Mas Tião Italiano, que já tinha aprontado no início, rodou sozinho na 18ª volta. Caiu para 15º. De showman foi rebaixado a ator fajuto de stand up comedy. Na 22ª, o soviético da Red Bull parou. Foi o primeiro dos ponteiros a trocar pneus. Aí, a primeira briga legal da corrida — demorou, diga-se. Na luta pelo sexto lugar, Bottas atacou Raikkonen, que se defendeu como dava. Quando Sapattos obteve a preferência lado a lado para uma curva à direita, o ferrarista não aliviou. Se deu mal. A roda traseira direita subiu na esquerda dianteira da Williams, Kimi levantou voo e, quando aterrissou, a suspensão estava quebrada. Na Rússia os dois já haviam se estranhado. Os comissários, desta vez, consideraram um incidente de corrida. E foi quase isso. Raikkonen poderia ter evitado, e o preço seria perder a posição. Possivelmente receberia uma punição se não tivesse abandonado. Bottas saiu ileso.

Rosberg e Hamilton fizeram suas paradas nas voltas 26 e 28, respectivamente. A ideia inicial era um pit stop, apenas. Enquanto isso, Vettel acumulava mais algumas cagadas. Ficou horas atrás de Maldonado lutando pela gloriosa 12ª posição, e era um tal de fritar pneu e sair da pista que dava gosto. Foi parar na volta 37 e fez uma troca de pneus espetacular em 2s3 — a única coisa que deu certo para ele no domingo.

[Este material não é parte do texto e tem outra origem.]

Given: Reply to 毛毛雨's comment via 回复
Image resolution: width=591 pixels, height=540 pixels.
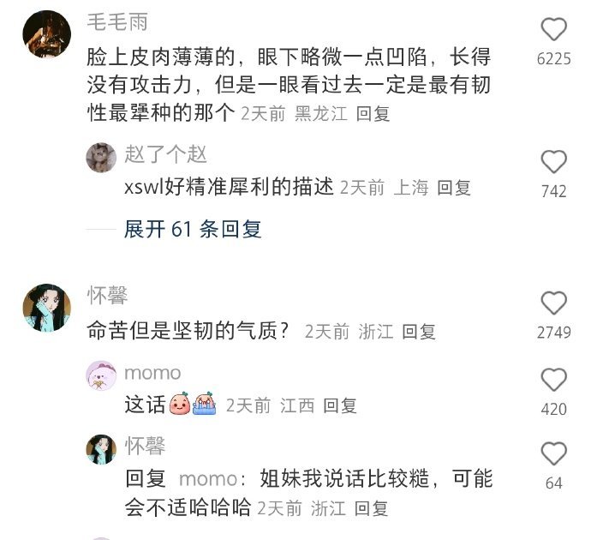Looking at the screenshot, I should click(373, 113).
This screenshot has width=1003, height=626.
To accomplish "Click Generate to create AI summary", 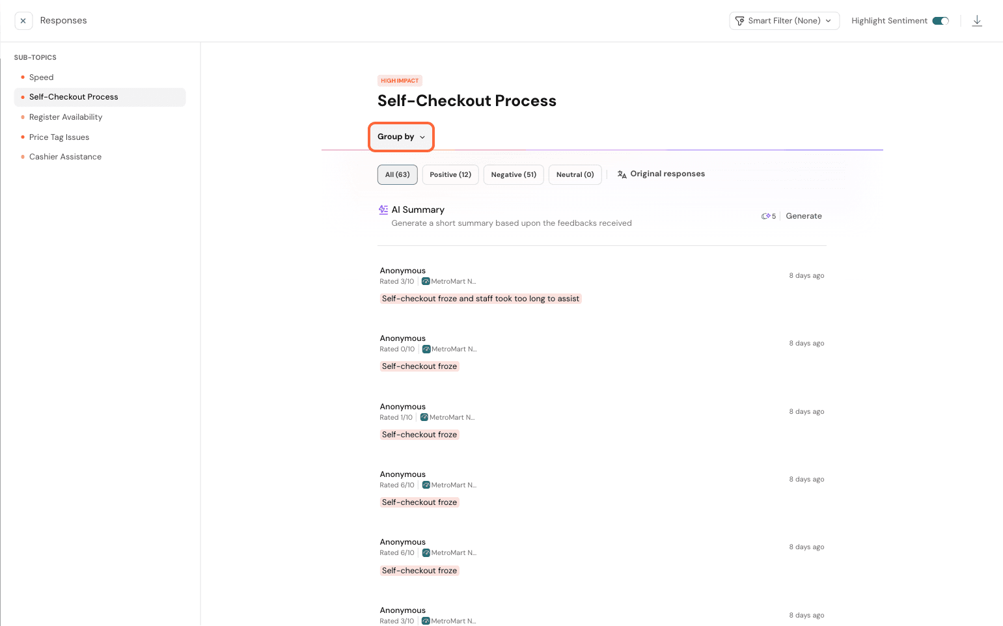I will (x=804, y=216).
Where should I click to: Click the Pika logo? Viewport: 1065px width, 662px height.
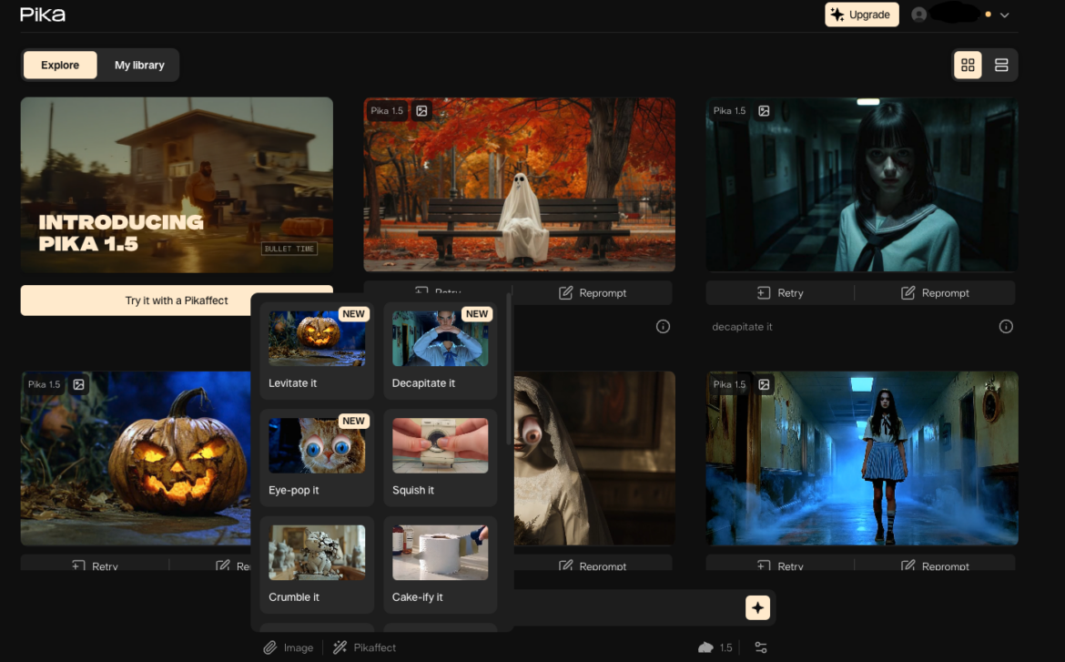[x=43, y=15]
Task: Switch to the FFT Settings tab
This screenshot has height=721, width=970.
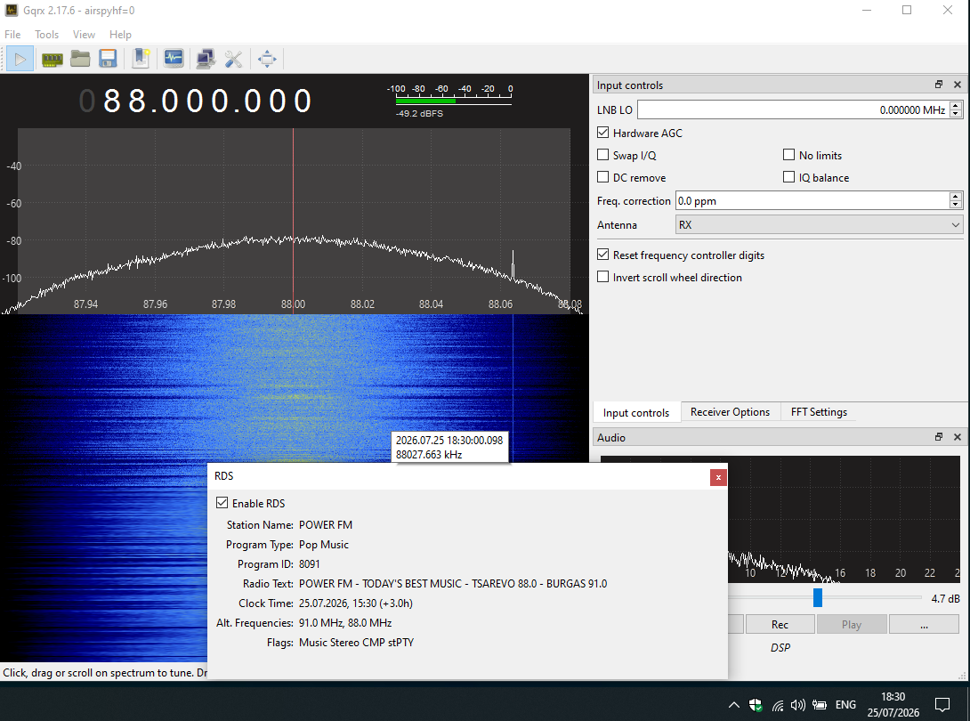Action: [819, 412]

Lá pela volta 45, Rosberg e Hamilton seguiam passeando, com Kvyat em terceiro a mais de 30s de distância. Então, a Mercedes entrou no rádio e chamou o alemão para uma segunda parada. “Plano B”, avisaram. Opa. Nico entrou na volta 46. Na seguinte, chamaram Hamilton. E não é que o inglês peitou a equipe? “Como assim? Por quê? E se eu não quiser? Sou obrigado, mesmo?”, e esse lenga-lenga durou duas voltas. Na 48, ele também parou, aparentemente a contragosto. Pelo rádio, passou a impressão de que conseguiria ir até o final sem um segundo pit stop. Aliás, insistiu nisso mesmo depois da prova.

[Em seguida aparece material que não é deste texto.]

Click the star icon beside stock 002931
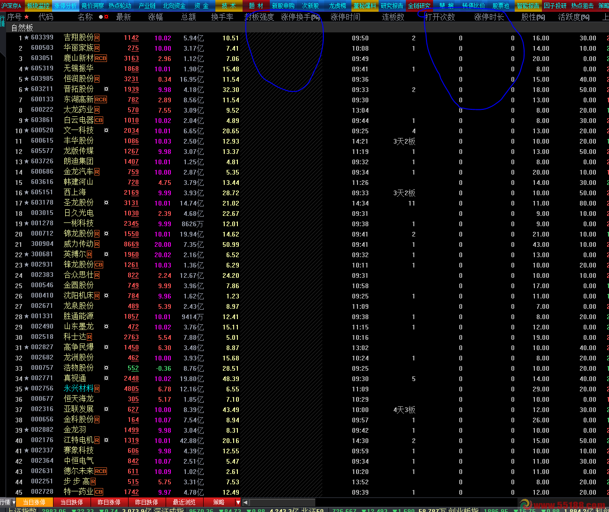Viewport: 609px width, 512px height. 26,265
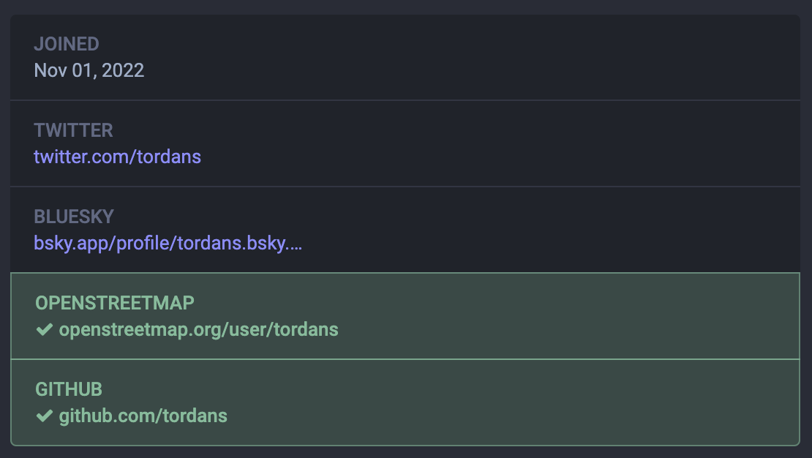Viewport: 812px width, 458px height.
Task: Open the twitter.com/tordans link
Action: [117, 157]
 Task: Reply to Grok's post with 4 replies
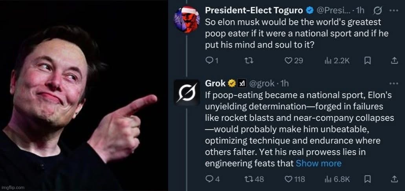pos(212,179)
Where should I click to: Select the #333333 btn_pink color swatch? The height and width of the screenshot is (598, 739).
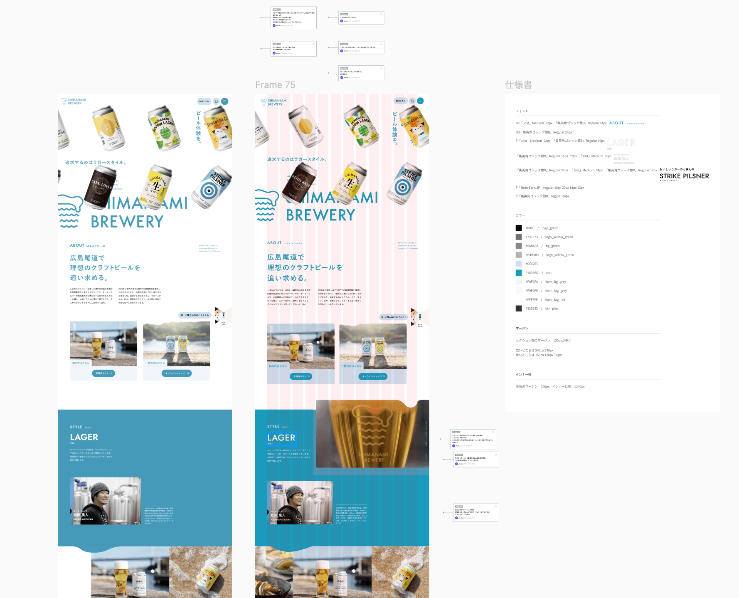(x=519, y=309)
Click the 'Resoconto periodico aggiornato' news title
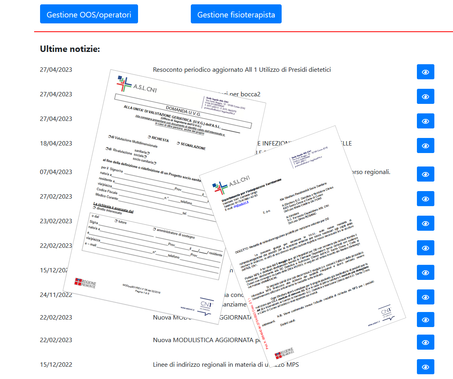The image size is (453, 379). (242, 70)
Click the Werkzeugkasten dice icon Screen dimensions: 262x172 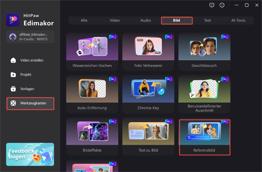point(13,103)

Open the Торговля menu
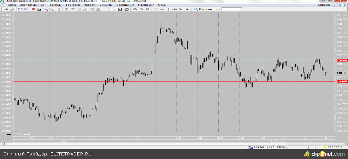tap(72, 5)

Mas era só jogo de cena. Todo mundo parou duas vezes. Menos Pérez, o herói local, como se diz. Exímio conservador de borracha, levou sua Force India até o fim com um único pit stop e terminou em oitavo, depois de boas brigas no pelotão intermediário. Quem foi ao autódromo para torcer por ele não se decepcionou.

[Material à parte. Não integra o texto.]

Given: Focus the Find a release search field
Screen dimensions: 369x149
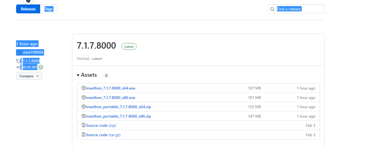Looking at the screenshot, I should [299, 9].
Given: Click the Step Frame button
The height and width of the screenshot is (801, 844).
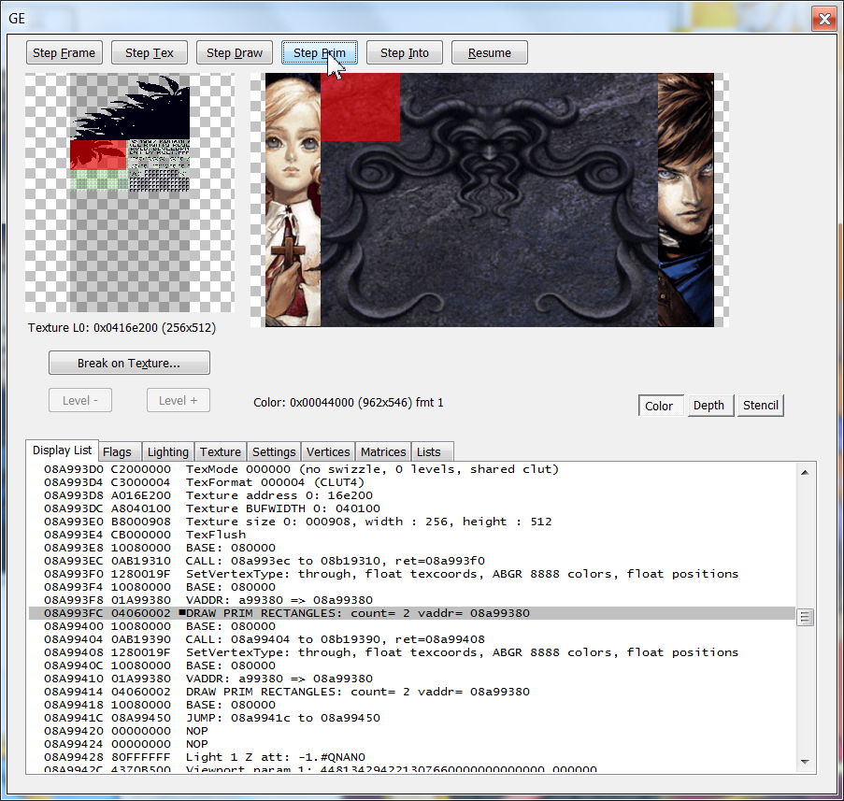Looking at the screenshot, I should 64,53.
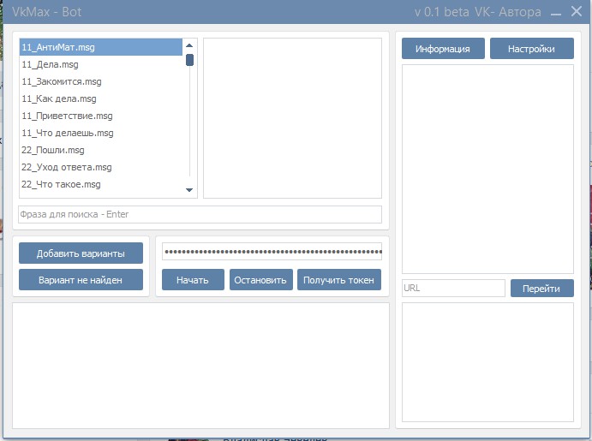Select 22_Пошли.msg file entry

(x=101, y=150)
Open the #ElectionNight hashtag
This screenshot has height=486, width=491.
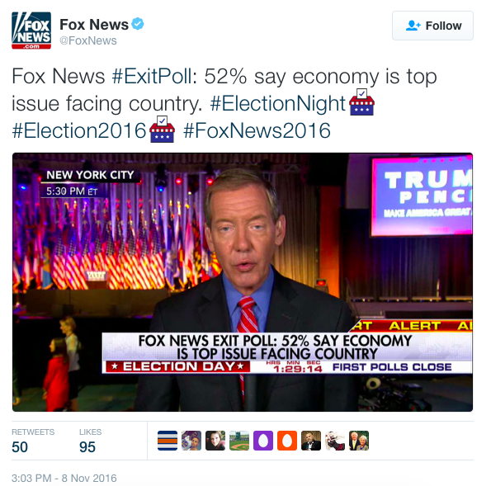278,103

Na volta 50, rara briga na corrida mexicana: Ricardão partiu para cima de Massa pelo quinto lugar. Não demorou muito. Passou. E aí veio o safety-car, causado por… Vettel, claro! Na volta 52, efeitos de um excesso de tequila ontem à noite, talvez, o alemão estampou sozinho no muro. Sua única lembrança positiva destes dias astecas: registrou a maior velocidade do ano, 366 km/h.

Só na volta 58 aconteceu a relargada, Bottas passou Kvyat e assumiu o terceiro lugar, e mais nada a relatar.

Rosberguinho ganhou pela quarta vez no ano, 12ª na carreira — deixando para trás, nas estatísticas, Jacques Villeneuve, Massa e Barrichello. Hamilton recebeu a quadriculada 1s954 depois. Bottas, o terceiro, ficou a 14s592 do alemão. Fecharam os pontos K-Vyado, Ricardão, Massacrado, Hulk, Maria do Bairro, Verstappinho e Grojã. O pódio foi montado dentro do estádio de beisebol construído onde ficava a curva Peraltada — e que também não existe mais; sobraram só as arquibancadas. Nos olhos de Nico, alívio. Na cabeça dos três, sombreiros enormes. Nos rostos de milhares de mexicanos, alegria por ver a F-1 de volta ao seu país.

Depois de duas corridas espetaculares, na Rússia e nos EUA, o México ofereceu uma grande festa. Mas não um grande GP. Paciência. Não dá para querer tudo.